- _What to produce_
Copy the items below word for word, from the line that contains "The image size" through the line that contains "point(343,207)", both included.

- _Data shown_
################

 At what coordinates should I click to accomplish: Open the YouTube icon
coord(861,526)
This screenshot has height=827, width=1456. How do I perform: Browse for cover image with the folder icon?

################

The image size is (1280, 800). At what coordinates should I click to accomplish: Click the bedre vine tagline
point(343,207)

################

- _Exercise result_
The image size is (1280, 800). At what coordinates should I click to accomplish: Click the bedre vine tagline
point(343,207)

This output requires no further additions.